NEW YORK — A $1 million painting by Marc Chagall stolen from the Jewish Museum two months ago will not be returned until there is peace in the Middle East, says a letter written by a group claiming responsibility for the theft.

The letter to the Jewish Museum — typed on letter-sized paper, mailed in a plain envelope with a handwritten address and postmarked June 12 in the Bronx — was signed by a previously unknown group called the International Committee for Art and Peace and called for peace between Israelis and Palestinians, the New York Times reported Monday.

The letter was postmarked five days after the work, “Study for ‘Over Vitebsk,'” was stolen from a wall at the museum.

“The investigators are pretty confident that the person who sent the letter has information about the whereabouts of the painting,” FBI spokesman Jim Margolin said. The FBI declined to release the text of the letter.

He said investigators had interviewed about 300 people about the painting. They believe it was stolen sometime between the start of a cocktail reception at the museum on June 7 and the next morning.

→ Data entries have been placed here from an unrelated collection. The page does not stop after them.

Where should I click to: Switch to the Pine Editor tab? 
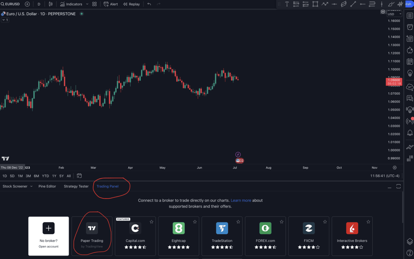(47, 186)
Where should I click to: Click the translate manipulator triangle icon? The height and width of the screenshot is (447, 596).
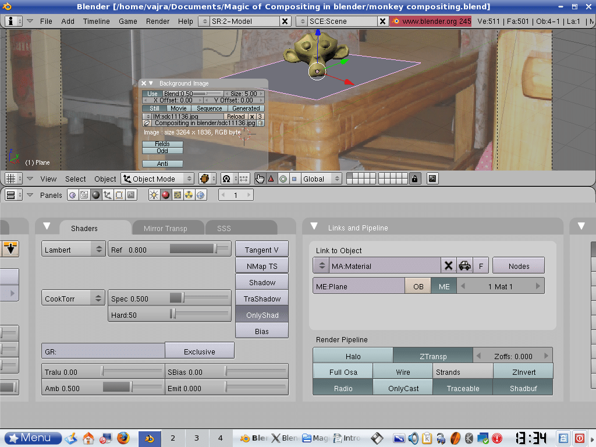click(x=271, y=179)
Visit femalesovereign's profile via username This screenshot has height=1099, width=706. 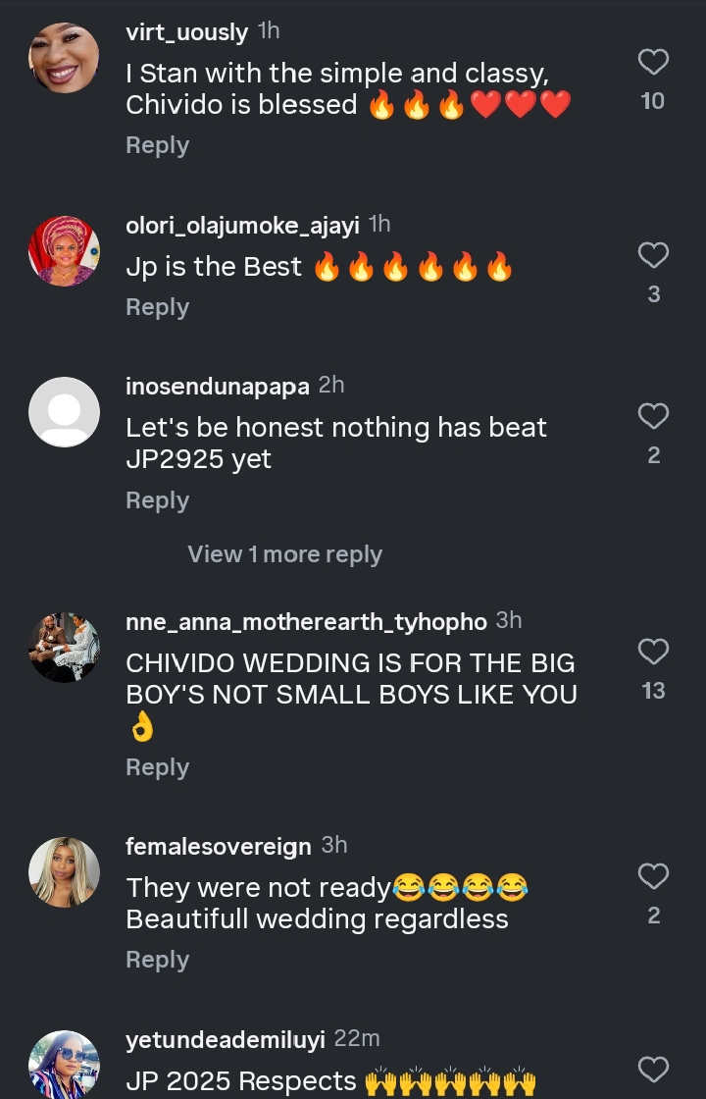coord(219,846)

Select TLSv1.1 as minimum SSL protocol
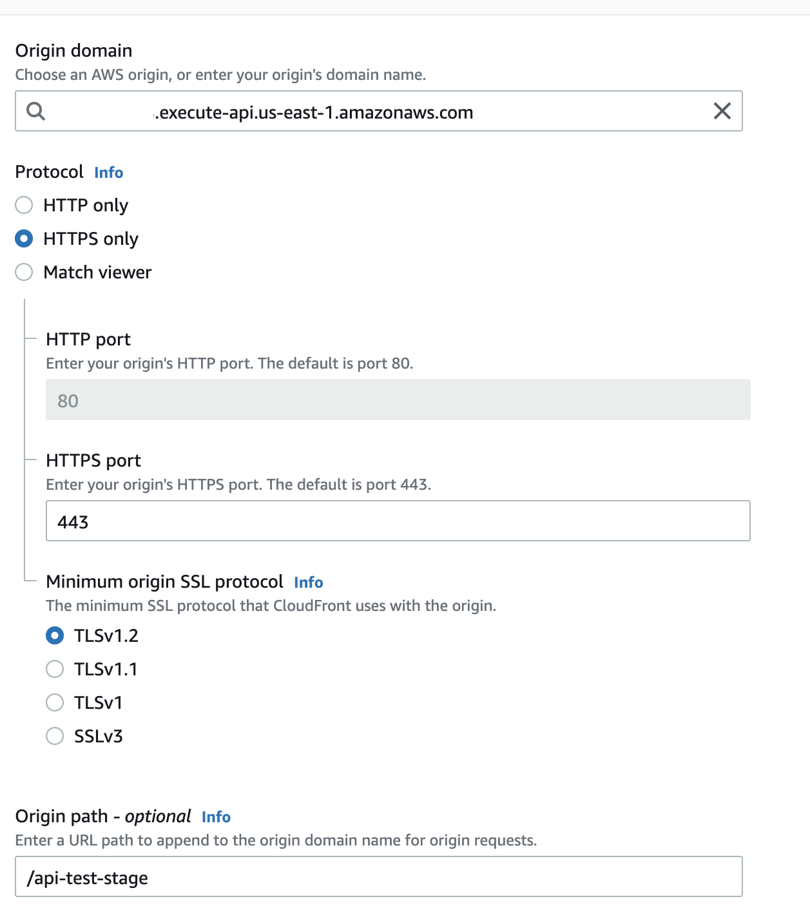[55, 669]
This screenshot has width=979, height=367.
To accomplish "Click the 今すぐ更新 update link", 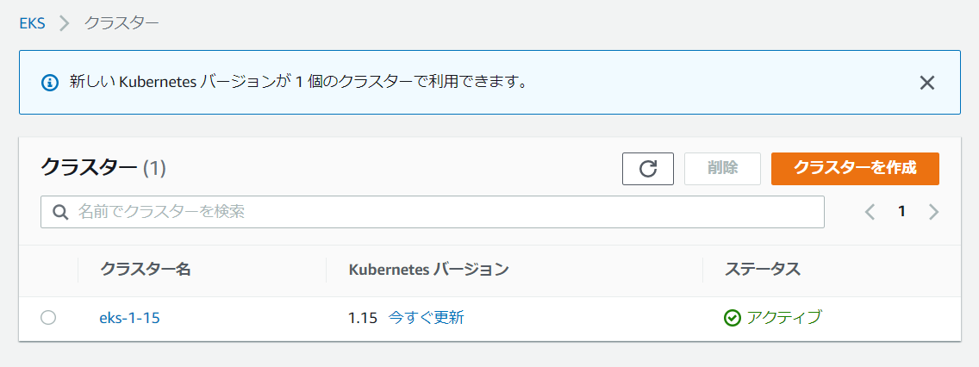I will [426, 318].
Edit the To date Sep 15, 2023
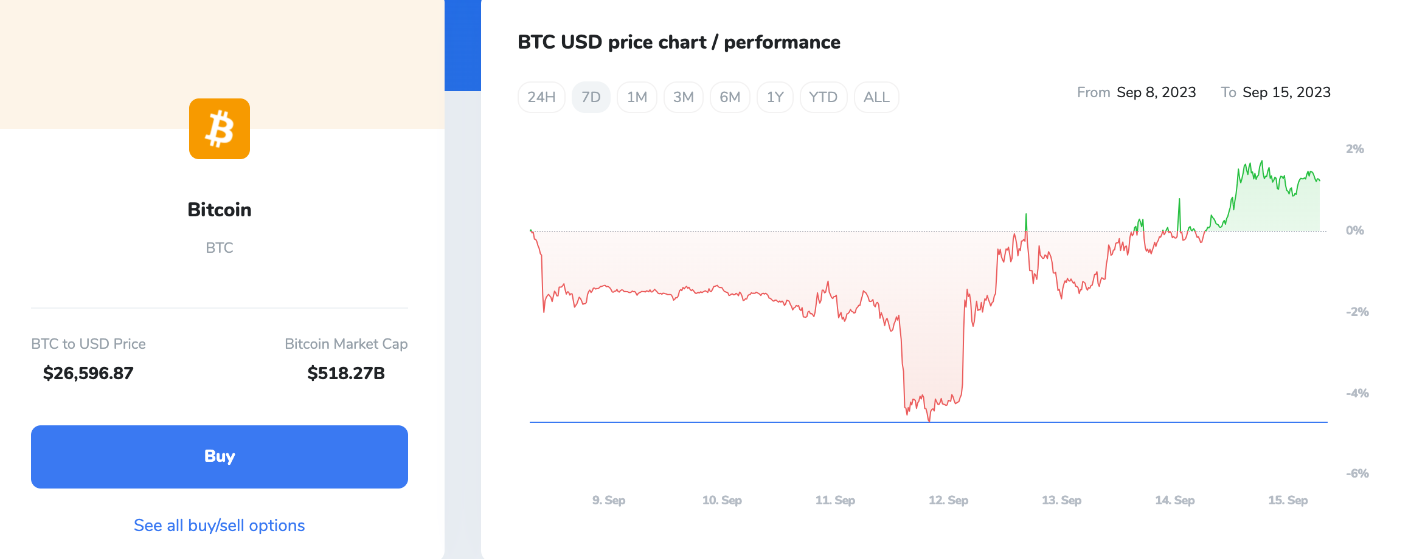1411x559 pixels. 1286,92
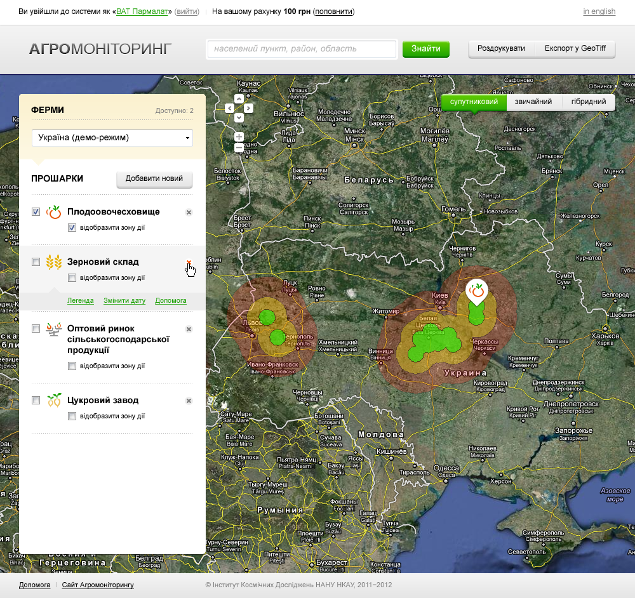The height and width of the screenshot is (598, 635).
Task: Enable the Зерновий склад layer checkbox
Action: 36,262
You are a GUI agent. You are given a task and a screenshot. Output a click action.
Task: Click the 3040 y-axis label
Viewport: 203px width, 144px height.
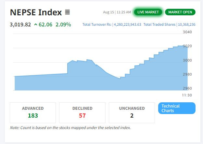(x=187, y=32)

The FBI spokesman said investigators did not know what the sender of the letter “thinks the museum can do to achieve peace in the Middle East.”

Authorities do not believe the letter is a hoax, though they were unsure whether the motive was theft or politics.

The 1914 work — part of an exhibition on loan from a private collection in St. Petersburg, Russia, entitled “Marc Chagall: Early Works from Russian Collections” that includes paintings, drawing and murals completed from 1908 to 1920 — is an 8-by-10-inch oil painting that features a man floating above a village.

According to an investigator interviewed by the Times, officials have not been able to determine whether the letter writer is sympathetic to Israelis or Palestinians. In addition, peace conditions necessary for the return of the painting were unspecified.

At Art Loss Register, which has a database for more than 100,000 works of stolen art, spokesman David Shillingford said that art is rarely stolen for political purposes. “If you talk about theft and not destruction, you can go back many years, before the Second World War, before the First World War, and you’re talking about a handful of cases,” he told the Times.

“We are extremely distressed about the missing painting, and this communication gives us hope for the possibility of recovering the work,” said museum spokeswoman Anne Scher.

She would not comment on the contents of the letter, bud did say when it was received, “there was a certain amount of relief just hearing from whoever was claiming to have it, and it led us to hope that possibly the painting might be recovered.”

Scher said the museum is offering a $25,000 reward for information leading to recovery of the painting.

One similar incident in recent years was the 1994 theft in Oslo, Norway, of Edvard Munch’s “Scream.” Abortion opponents in Norway hinted on a radio show that the work might be returned if national television broadcast an anti-abortion film “The Silent Scream.” The film was not shown and the painting was recovered, but no abortion opponent was involved in the crime.